In this case we can very reasonably expect that $p(x_1,x_2) = p(x_1)p(x_2)$ (remember the definition of independent probabilities). We can now write out all the terms in the double sum:

$$
\begin{align}
\sum_{\text{all $x_1$}}\sum_{\text{all $x_2$}} (x_1 - \mu_{X_1} ) \cdot (x_2 - \mu_{X_2} )\cdot p(x_1, x_2) = \\
(0-\frac{1}{2})\times(0-\frac{1}{2}) \times \frac{1}{2}\times\frac{1}{2} + \\
(1-\frac{1}{2})\times(0-\frac{1}{2}) \times \frac{1}{2}\times\frac{1}{2} + \\
(0-\frac{1}{2})\times(1-\frac{1}{2}) \times \frac{1}{2}\times\frac{1}{2} + \\
(1-\frac{1}{2})\times(1-\frac{1}{2}) \times \frac{1}{2}\times\frac{1}{2} = \\
\frac{1}{16} - \frac{1}{16} -\frac{1}{16} + \frac{1}{16} = 0
\end{align}
$$

this will be the case whenever the two variables are independent.

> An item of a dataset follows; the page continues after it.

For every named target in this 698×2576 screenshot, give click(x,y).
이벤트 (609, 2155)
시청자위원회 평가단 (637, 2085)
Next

#### Independent variables have 0 covariance

We can also see that the independence of $X$ and $Y$ guarantees that $\text{Cov}(X,Y)=0$ from this expression by using the result that

$$
\text{E}[XY] = \text{E}[X]\text{E}[Y]
$$

for independent variables. 

$$
\implies \text{Cov}(X,Y) = \text{E}[XY] - \text{E}[X]\text{E}[Y] = 0
$$

for independent variables. 

Again we can check that this holds for our $X_1$ and $X_2$.

### Useful formula

In a similar way to the variance the covariance can more easily be caluclated using an alternative expression

$$
\begin{align}
\text{Cov}(X,Y) & = \text{E}\Big[(X - \text{E}[X])\cdot(Y - \text{E}[Y])\Big] \\
                & = \text{E}\Big[XY - \text{E}[X]Y - X\text{E}[Y] + \text{E}[X]\text{E}[Y]\Big] \\
                & = \text{E}\Big[XY] - \text{E}[X]\text{E}[Y] - \text{E}[X]\text{E}[Y] + \text{E}[X]\text{E}[Y]\Big]\\ 
                & = \text{E}[XY] - \text{E}[X]\text{E}[Y]
\end{align}
$$



**Example**

calculate $\text{E}[X_1 X_2]$ and $\text{Cov}(X_1,X_2)$ for our two coin example.

$$
\begin{align}
\text{E}[X_1 X_2] = \sum_{\text{all $x_1$}}\sum_{\text{all $x_2$}} (x_1 ) \cdot (x_2 )\cdot p(x_1, x_2) = \\
\sum_{\text{all $x_1$}}\sum_{\text{all $x_2$}} (x_1 ) \cdot (x_2 )\cdot p(x_1) \cdot p(x_2) = \\
(0)\times(0) \times \frac{1}{2}\times\frac{1}{2} + \\
(1)\times(0) \times \frac{1}{2}\times\frac{1}{2} + \\
(0)\times(1) \times \frac{1}{2}\times\frac{1}{2} + \\
(1)\times(1) \times \frac{1}{2}\times\frac{1}{2} = \frac{1}{4}
\end{align}
$$

looking back we see that this is indeed equal to $\text{E}[X_1]\text{E}[X_2]$, so again

$$
\begin{align}
\text{Cov}(X_1,X_1) & = \text{E}\Big[(X_1 - \text{E}[X_1])\cdot(X_2 - \text{E}[X_2])\Big] \\
                    & = \text{E}[X_1 X_2] - \text{E}[X_1]\text{E}[X_2] = 0
\end{align}
$$


## Variance is a special case of covariance

remember

$$
\text{Cov}(X,Y) = \text{E} \Big[(X - \text{E}[X]) \cdot (Y - \text{E}[Y]) \Big]
$$

in the special case that $X=Y$,

$$
\begin{align}
\text{Cov}(X,X) & = \text{E} \Big[(X - \text{E}[X])(X - \text{E}[X]) \Big] \\
                & = \text{E}\Big[(X - \text{E}[X])^2\Big] \\
                & = \text{Var}(X)
\end{align}
$$

so the covariance can have either sign, but the variance is the square of a value, so must be positive semi-definite ($\geq 0$).

# Summary

We have 
- defined the covariance of two random variables $X$ and $Y$
- examined the meaning of the covariance
- shown that $\text{Cov}(X,Y) = 0$ for independent random variables.